Since Septembre 11, 2001 important measures have been taken by several governements, principally the Bush administration, in order to fight terrorism. Many measures have been taken at european level or by member states.

Those measures are mainly based on the assumption that :

  • we have to sacrifice some of our freedoms for greater security
  • if you have nothing to hide, you have nothing to worry about
  • technology is objective and reliable

The result is a growing network of mass surveillance and an erosion of democratic rights mainly in the fields of privacy, criminal law, freedom of speech and freedom of association.

Registration of populations

Identification of people using biometric (fingerprints and facial images...) data

Single identification number

If someone wants to link different databases in order to access information about a person or an organisation, he needs to have a single identification number (SIN). The use of such a number is highly controversial. Some member states (currently still) do not have it (Greece, Hungary, Portugal, UK). Some have specific SINs for different sectors (Austria, Germany, Ireland). Others have a global SIN like Belgium, Lithuania, Luxembourg, Malta, Sweden).

There is an increasing pressure from public and private bodies to have a uniform european SIN for citizens and businesses. Public opinion in some countries is still quite opposed to that idea. The use of SIN in combination with biometrics opens the door to global mass surveillance.

Visas and third countries residents

A first step was the agreement at european level that finger-printing of visitors requesting a visa would be mandatory. A central visa information system is created. All third country nationals who are resident in the EU will be finger-printed too.

Official texts

Comments

Biometric passports

The U.S.A. have mandated the ICAO to define technical specifications for passports. Those specifications adopted in 2004 make facial recognition mandatory and fingerprints and iris scans optional. Facial recognition should be understood as facial image or the digitisation of current passport photos : it is not a biometric. Facial recognition could also refer to facial scan which is a biometric. The difference is important : a facial image only allows one-to-one recognition by border officials whereas a biometric allows one-to-many recognition (i.e. use of a database).

The US will not introduce passports using biometrics on the contrary the EU will take everyone's fingerprint. Many people think those european measures are taken because of US post-9/11 guidelines : this is obviously not true.

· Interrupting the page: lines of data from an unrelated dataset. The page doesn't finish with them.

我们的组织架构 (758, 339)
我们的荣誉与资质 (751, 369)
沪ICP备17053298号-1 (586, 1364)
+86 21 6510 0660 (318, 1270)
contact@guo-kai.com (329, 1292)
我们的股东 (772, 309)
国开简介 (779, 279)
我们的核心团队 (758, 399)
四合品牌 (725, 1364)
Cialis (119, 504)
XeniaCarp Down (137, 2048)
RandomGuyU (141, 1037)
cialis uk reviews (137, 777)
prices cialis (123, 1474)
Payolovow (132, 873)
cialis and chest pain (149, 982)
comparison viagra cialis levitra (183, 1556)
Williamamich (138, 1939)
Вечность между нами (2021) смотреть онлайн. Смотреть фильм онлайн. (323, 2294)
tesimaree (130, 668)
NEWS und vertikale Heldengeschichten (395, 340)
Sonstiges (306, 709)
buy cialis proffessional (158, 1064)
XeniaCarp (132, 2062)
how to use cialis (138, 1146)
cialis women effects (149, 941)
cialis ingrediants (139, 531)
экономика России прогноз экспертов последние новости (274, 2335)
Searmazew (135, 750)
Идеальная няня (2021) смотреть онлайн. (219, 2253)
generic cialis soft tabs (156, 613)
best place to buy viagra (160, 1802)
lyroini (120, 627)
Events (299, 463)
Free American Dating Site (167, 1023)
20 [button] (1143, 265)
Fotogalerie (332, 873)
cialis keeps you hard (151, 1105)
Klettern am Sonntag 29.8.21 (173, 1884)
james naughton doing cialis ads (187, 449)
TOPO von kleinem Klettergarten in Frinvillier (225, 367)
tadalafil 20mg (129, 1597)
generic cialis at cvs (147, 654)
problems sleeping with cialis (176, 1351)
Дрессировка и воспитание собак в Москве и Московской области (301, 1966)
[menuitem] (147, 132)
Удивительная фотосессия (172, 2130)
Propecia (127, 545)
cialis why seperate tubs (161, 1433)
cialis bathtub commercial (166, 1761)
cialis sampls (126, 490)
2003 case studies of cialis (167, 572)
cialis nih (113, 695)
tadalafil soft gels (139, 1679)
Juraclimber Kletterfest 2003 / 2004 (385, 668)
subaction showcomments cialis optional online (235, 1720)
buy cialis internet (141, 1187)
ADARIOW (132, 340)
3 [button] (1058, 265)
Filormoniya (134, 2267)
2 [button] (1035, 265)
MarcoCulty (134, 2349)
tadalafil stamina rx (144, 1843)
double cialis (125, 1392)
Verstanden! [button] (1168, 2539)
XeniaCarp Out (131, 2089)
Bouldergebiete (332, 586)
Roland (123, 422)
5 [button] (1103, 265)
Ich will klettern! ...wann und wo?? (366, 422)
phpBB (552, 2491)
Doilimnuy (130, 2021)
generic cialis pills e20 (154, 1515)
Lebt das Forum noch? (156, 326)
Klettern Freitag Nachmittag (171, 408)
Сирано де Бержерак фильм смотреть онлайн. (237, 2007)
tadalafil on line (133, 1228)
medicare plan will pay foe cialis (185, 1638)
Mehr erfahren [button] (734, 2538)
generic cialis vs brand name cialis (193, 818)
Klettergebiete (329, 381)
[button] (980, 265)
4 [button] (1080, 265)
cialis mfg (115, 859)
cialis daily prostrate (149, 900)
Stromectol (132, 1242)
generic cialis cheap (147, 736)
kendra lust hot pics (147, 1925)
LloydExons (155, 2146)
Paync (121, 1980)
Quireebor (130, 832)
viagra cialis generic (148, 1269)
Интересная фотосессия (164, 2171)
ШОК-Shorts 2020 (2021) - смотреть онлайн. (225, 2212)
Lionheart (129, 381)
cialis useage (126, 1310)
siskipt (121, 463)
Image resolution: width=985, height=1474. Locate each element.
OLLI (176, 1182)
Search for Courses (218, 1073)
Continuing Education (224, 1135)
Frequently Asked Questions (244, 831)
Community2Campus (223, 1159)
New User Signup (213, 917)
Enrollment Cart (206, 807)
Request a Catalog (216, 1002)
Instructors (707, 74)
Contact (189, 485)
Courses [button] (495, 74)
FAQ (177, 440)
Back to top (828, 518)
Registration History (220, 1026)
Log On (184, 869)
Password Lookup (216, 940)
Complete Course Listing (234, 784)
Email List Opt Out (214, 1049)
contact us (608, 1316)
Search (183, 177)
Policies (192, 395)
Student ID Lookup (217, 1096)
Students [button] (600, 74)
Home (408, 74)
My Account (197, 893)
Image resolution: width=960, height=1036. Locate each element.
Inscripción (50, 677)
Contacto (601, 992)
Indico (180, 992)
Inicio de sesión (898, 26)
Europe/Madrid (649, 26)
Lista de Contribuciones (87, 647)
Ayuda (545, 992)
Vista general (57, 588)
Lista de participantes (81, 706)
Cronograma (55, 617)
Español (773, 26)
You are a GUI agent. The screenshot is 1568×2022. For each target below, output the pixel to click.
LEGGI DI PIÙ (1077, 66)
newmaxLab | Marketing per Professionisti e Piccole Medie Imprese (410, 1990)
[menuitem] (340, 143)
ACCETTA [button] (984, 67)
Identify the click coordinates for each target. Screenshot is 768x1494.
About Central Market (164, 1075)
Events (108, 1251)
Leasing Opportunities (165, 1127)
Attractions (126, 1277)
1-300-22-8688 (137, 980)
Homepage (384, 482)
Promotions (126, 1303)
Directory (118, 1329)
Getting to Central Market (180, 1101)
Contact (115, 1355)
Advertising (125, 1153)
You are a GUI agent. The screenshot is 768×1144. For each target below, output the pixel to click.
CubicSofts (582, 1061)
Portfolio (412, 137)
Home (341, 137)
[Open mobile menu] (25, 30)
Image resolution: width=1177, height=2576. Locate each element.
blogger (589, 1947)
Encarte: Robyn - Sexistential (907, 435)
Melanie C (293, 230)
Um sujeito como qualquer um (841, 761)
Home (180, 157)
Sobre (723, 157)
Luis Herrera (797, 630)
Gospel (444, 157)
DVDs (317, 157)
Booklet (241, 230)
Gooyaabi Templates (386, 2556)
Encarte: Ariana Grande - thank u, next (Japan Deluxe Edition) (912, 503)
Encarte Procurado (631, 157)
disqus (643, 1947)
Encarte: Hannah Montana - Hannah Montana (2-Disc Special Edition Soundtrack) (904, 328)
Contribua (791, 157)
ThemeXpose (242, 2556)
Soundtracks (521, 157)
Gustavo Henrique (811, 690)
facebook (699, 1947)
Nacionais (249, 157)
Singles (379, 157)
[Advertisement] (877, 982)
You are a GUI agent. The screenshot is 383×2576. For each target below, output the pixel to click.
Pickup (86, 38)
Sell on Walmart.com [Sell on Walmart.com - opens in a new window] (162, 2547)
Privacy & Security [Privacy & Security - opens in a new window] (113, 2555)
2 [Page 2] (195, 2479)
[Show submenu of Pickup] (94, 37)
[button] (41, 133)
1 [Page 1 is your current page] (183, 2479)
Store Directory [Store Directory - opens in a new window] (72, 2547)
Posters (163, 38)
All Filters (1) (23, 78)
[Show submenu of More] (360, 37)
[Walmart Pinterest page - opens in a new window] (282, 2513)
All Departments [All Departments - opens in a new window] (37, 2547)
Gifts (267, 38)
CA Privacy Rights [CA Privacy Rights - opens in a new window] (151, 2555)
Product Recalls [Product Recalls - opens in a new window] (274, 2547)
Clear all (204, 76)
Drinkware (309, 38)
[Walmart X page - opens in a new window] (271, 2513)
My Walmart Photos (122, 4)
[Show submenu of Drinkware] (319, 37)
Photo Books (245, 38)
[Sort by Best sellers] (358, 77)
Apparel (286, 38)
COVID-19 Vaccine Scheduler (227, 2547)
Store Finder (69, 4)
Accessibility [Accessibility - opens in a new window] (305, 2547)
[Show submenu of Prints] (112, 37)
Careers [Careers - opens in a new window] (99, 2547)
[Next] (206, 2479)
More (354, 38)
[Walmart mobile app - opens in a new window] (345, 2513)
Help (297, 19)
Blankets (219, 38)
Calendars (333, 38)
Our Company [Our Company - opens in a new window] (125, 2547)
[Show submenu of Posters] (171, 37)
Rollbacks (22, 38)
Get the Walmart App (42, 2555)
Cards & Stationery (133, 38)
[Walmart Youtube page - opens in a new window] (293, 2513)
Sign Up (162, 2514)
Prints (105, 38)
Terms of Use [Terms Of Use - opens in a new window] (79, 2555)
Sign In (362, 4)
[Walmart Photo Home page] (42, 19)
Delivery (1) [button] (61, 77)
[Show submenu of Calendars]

By doing this, every movement will be tracked and a large scale european fingerprint database will be set-up.

Official text

Article 6 : "The Commission should be assisted by the Committee established by Article 6 of Council Regulation (EC) No 1683/95 of 29 May 1995 laying down a uniform format for visas" : this committee thus expanded its work from visa to passports and to ID cards.

Comments

Biometric ID cards

After the visa, the third countries residents and the passports, the UK presidency wants now to have all ID cards with fingerprints. If this happens, everyone living or travelling in the EU will be fingerprinted.